Aim of the exercise: From the line with "Task: Open stroke Thickness: 5 setting" to the line with "This screenshot has width=1389, height=868.", retype every line exactly, including those two, and leave out the rest of the data below.

Task data:
......
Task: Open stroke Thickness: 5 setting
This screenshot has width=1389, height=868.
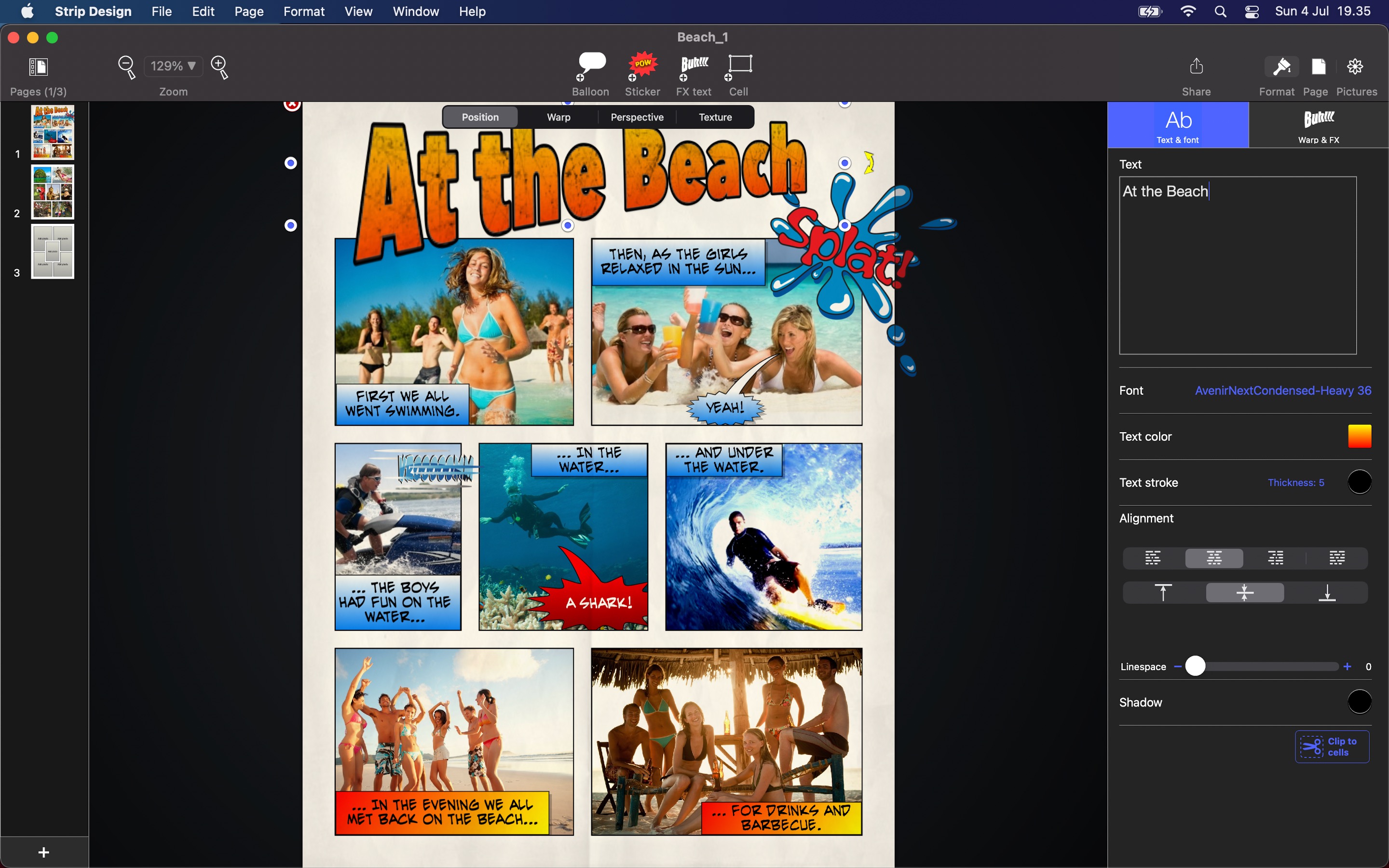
......
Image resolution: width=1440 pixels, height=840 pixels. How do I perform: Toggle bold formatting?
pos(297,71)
......
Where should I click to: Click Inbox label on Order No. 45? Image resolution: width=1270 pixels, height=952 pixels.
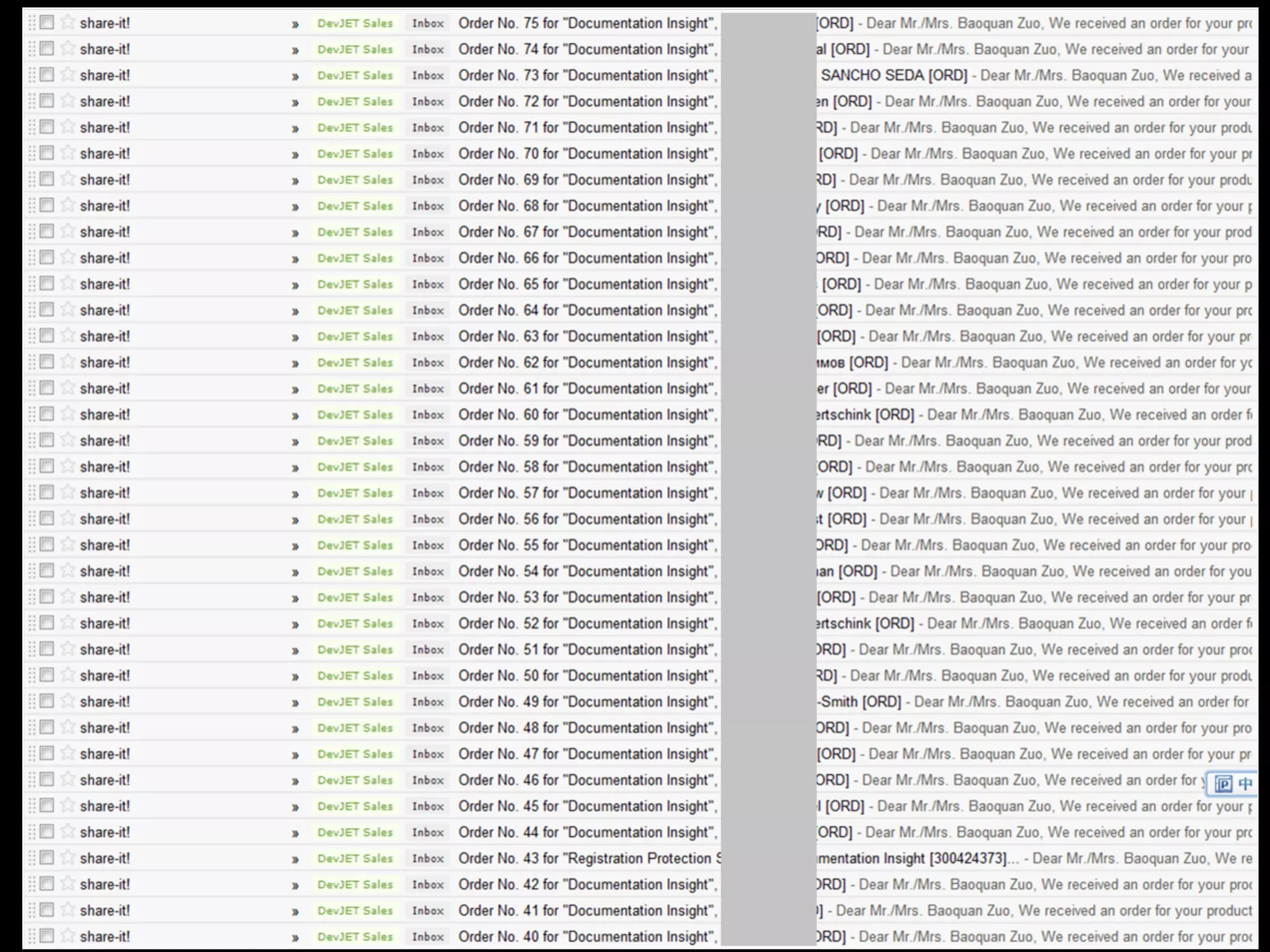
......
Output below:
Task: Open stroke Thickness: 5 setting
This screenshot has width=1389, height=868.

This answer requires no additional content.